Many people in the UK are heavier than the recommended weight for their height. And unfortunately, certain types of treatment for cancer, such as hormonal therapies or steroids, can lead to weight gain.

Losing weight can be difficult, but trying to keep to a healthy weight is one of the best ways to reduce your risk of developing cancer. Being overweight increases the risk of many types of cancer, including bowel, kidney, womb and gullet (oesophagus) cancer. Women who are overweight and have been through the menopause are at an increased risk of breast cancer.

There is also evidence that women who have breast cancer after the menopause may be able to reduce their risk of the cancer coming back by keeping to a healthy body weight after treatment. Being overweight may also increase the chances of complications if you need surgery.

Try to keep your weight within the normal range for your height. Your GP can advise you on your ideal weight. If you are concerned about your weight, get in touch with your GP or a dietitian for advice and support. Dietitians can give you advice about healthier food choices that are lower in calories but still make you feel full. Fruit and vegetables are better foods to fill yourself up with than unhealthier snacks such as biscuits and cake.

Be patient with yourself. Losing weight is a gradual process. It is important to eat a healthy, balanced diet to make sure you get all the nutrients you need to keep your body healthy. It is reasonable to aim to lose about 0.5 to 1kg (1lb to 2lbs) a week.

Top tips for keeping to a healthy weight:

  • Only eat as much food as you need, according to how active you are. You may need to discuss this with a dietitian.
  • Eat a healthy diet with lots of fruit and vegetables, and less fat and sugar.
  • Try to be more physically active.

We have information about different ways to keep active.

Chicken, sweetcorn and noodle soup

A healthy view on food

Food gives us what we need to keep our bodies healthy and energised. But it is also an important part of our social lives, whether we are spending time with family and friends at meals and barbecues, or celebrating with treats like cakes. Sometimes we eat a favourite food to reward ourselves.

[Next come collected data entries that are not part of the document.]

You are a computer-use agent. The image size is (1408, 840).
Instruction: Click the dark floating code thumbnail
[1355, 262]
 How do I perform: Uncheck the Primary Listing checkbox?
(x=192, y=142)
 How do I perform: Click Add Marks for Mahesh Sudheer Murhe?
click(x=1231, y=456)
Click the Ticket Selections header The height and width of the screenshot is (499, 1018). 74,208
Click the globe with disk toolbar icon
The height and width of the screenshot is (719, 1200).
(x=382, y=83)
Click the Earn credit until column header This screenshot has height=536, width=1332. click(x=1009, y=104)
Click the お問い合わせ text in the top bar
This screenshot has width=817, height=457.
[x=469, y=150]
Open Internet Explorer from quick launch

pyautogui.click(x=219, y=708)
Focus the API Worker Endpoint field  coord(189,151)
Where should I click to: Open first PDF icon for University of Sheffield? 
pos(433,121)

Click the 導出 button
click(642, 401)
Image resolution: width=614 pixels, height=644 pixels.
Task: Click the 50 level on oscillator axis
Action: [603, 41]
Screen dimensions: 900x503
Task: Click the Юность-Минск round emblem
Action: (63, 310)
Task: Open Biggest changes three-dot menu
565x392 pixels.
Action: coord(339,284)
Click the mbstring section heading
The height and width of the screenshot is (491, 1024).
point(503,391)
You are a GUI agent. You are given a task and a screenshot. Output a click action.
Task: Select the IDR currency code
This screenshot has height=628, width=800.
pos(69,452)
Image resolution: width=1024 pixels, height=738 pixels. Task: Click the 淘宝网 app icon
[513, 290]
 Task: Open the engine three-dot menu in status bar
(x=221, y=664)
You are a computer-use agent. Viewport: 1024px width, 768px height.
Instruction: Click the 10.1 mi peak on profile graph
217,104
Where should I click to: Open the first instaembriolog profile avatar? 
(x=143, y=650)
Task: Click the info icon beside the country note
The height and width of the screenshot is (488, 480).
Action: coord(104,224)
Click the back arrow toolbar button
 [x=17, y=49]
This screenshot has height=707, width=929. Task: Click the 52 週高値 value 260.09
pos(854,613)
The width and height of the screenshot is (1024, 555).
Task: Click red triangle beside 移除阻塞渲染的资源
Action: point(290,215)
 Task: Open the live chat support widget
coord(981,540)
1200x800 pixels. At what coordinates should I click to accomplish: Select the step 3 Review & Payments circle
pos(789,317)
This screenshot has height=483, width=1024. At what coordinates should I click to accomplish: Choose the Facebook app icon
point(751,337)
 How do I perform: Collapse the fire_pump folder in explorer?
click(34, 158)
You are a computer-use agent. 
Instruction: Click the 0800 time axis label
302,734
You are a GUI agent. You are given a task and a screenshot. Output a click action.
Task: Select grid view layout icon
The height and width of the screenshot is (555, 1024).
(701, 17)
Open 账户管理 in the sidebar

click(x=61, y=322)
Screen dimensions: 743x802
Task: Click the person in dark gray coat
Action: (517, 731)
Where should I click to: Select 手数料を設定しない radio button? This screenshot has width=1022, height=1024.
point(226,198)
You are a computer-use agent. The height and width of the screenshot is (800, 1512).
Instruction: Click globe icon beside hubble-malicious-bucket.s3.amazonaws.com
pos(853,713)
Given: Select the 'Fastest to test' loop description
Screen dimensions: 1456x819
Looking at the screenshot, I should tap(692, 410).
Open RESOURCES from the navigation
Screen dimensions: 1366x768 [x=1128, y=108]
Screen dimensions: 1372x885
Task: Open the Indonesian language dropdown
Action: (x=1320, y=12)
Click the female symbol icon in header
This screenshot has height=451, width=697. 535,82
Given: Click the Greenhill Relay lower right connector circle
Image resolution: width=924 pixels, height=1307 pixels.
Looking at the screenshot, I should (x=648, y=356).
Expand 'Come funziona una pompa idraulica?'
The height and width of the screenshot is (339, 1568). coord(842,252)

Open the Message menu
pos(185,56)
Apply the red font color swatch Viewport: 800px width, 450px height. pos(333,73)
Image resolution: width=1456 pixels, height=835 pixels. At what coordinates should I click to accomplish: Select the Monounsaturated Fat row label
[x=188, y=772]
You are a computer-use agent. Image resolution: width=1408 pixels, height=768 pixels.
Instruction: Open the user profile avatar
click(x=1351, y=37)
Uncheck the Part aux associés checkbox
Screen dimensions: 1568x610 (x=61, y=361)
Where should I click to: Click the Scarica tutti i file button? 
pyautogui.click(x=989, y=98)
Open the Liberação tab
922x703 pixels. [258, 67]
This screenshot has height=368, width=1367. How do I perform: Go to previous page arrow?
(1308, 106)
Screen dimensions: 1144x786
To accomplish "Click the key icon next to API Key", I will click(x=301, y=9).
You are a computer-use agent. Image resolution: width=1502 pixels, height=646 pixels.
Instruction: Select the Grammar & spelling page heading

Even when you have successfully changed to a healthier balanced diet, you may not always feel like following it strictly. This is normal. Everyone enjoys having an occasional treat or meal out. You could try having a smaller portion than you would normally have. But if you are eating well most of the time, you can allow yourself less healthy foods when socialising or celebrating.

Another idea is to have one ‘free’ day a week, when you eat whatever you want. You may quickly find that the healthier you eat, the less you crave the so-called ‘forbidden foods’. Your idea of treats may also change to healthier options.

‘I try and have five portions of fruit and veg a day and wholemeal bread and things like that. But I eat meat. I use butter. I drink alcohol. And I aim to do those things in moderation.’